GOAL
Could you rewrite the rows below as a numbered list, skipping any blank lines and leaving the pictures out?

ITEMS
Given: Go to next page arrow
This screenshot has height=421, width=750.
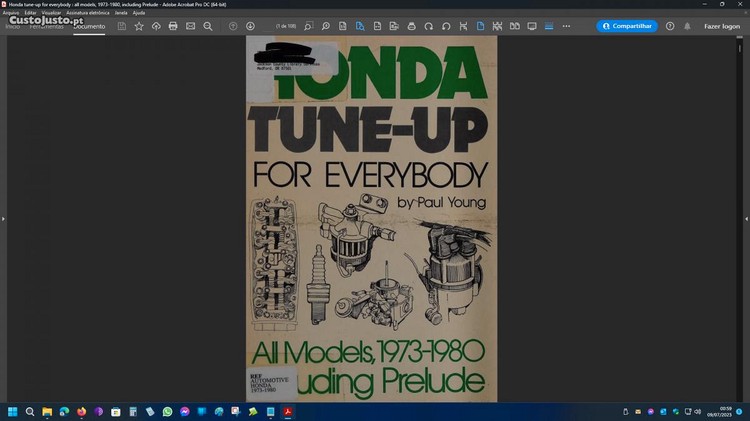Looking at the screenshot, I should point(250,26).
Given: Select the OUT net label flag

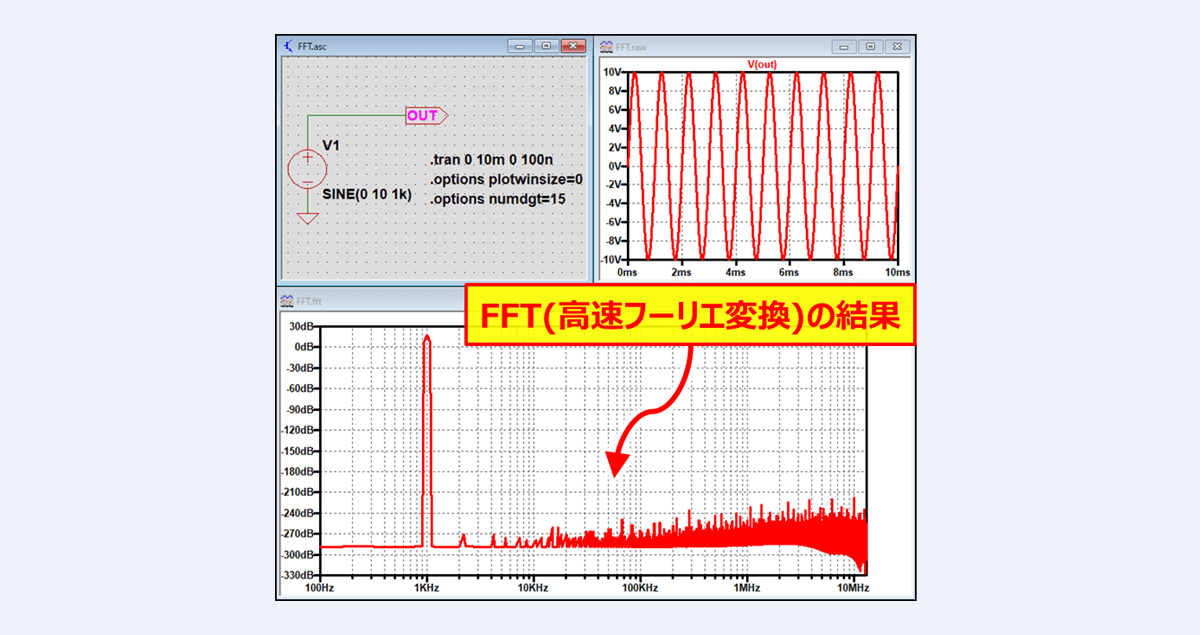Looking at the screenshot, I should (424, 115).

CORRECT ANSWER
1. Given: Go to next page arrow
2. This screenshot has height=421, width=750.
3. Looking at the screenshot, I should point(250,26).
4. Given: Select the OUT net label flag
5. Looking at the screenshot, I should (424, 115).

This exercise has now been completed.